Tom Harrold

Delta Air Lines Inc. on June 17 celebrated 35 years of trans-Atlantic service to Germany that started with its inaugural flight in 1979 from Atlanta to Frankfurt.

The original flight shuttled up to 218 passengers between Atlanta and Frankfurt four times a week. Since then, the airline has steadily built out its German route map. 

Now in its 35th year of service to the country, the Frankfurt flight’s capacity has grown to 245 passengers, and the airline offers daily access from Hartsfield-Jackson Atlanta International Airport to Frankfurt, Stuttgart, Munich and Düsseldorf.
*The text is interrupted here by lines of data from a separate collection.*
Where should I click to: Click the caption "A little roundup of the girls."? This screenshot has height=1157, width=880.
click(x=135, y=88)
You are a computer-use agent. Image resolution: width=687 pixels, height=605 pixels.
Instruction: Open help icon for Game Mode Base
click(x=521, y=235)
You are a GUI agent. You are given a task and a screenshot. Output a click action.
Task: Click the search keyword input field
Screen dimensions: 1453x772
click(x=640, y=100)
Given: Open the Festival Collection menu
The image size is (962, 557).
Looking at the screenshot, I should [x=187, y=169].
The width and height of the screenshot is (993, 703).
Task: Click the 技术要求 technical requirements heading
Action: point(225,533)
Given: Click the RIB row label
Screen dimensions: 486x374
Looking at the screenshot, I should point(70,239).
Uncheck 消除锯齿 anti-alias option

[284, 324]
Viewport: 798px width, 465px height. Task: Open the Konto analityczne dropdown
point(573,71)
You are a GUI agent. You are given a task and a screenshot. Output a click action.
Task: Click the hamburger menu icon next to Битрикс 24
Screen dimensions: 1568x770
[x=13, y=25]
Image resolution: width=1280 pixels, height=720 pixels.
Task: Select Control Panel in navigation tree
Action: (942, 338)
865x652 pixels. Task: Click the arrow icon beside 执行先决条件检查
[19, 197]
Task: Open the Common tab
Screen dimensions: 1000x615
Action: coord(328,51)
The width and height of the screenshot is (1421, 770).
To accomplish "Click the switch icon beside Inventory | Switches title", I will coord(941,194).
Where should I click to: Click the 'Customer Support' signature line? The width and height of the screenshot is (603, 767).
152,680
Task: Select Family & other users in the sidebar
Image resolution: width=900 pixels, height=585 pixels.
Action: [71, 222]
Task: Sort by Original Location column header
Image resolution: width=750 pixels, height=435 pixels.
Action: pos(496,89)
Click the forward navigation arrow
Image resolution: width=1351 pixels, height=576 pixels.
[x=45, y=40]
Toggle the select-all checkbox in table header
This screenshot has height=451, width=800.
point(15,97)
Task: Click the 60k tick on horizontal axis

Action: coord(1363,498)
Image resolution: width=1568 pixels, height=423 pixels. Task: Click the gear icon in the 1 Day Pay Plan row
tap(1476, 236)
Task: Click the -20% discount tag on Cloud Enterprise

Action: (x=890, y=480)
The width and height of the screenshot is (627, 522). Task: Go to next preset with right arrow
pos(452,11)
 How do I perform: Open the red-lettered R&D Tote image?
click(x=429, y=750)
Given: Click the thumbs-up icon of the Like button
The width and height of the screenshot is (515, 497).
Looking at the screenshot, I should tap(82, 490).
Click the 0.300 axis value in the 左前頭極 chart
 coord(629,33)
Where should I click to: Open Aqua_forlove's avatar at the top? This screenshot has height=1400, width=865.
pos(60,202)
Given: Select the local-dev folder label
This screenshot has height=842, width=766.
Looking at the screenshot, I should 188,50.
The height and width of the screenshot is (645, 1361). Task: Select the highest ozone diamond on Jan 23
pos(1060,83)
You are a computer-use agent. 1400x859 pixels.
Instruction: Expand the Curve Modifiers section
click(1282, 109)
Delta also offers direct flights to Frankfurt daily from New York-JFK and Detroit.

Tom Harrold, an Atlanta attorney for Miller & Martin LLP who has built a significant base of German clients, said the Delta flights have made it much easier to woo investors from Europe‘s largest economy. 

“There is no question that the Delta air service has helped immensely to increase the number of German companies doing business in Georgia,” Mr. Harrold told Global Atlanta via email. 

He remembered his first Delta flight to Frankfurt in 1982, when the prospect of nonstop travel to Europe from Atlanta was still new. 

“We were all excited about Delta going international, and I just hoped our good old Southern boys who were the pilots could find the Frankfurt Airport and speak German to the air traffic controllers,” Mr. Harrold said. “Only later did I find out that English is the universal language of air traffic control, but I was still concerned about the Germans understanding our Southern drawls.”

Though that time he had to take a train from Frankfurt to Munich, he later traveled on Delta’s inaugural flights to that city as well as Stuttgart and Düsseldorf. Each flight included a delegation from either the German-American Chamber of Commerce of the Southern U.S. Inc. or the Metro Atlanta Chamber, he said. 

Delta remains committed to the work that began in Frankfurt.

“This flight marked a milestone in Delta’s history,” Thomas Brandt, Delta’s sales manager for Germany, Austria and Switzerland, said in a news release. “In the year that we celebrate Delta’s 85th anniversary of passenger flights, Germany remains one of the most important destinations in our trans-Atlantic route network.”

Last year, Delta ferried more than 800,000 passengers between the U.S. and Germany.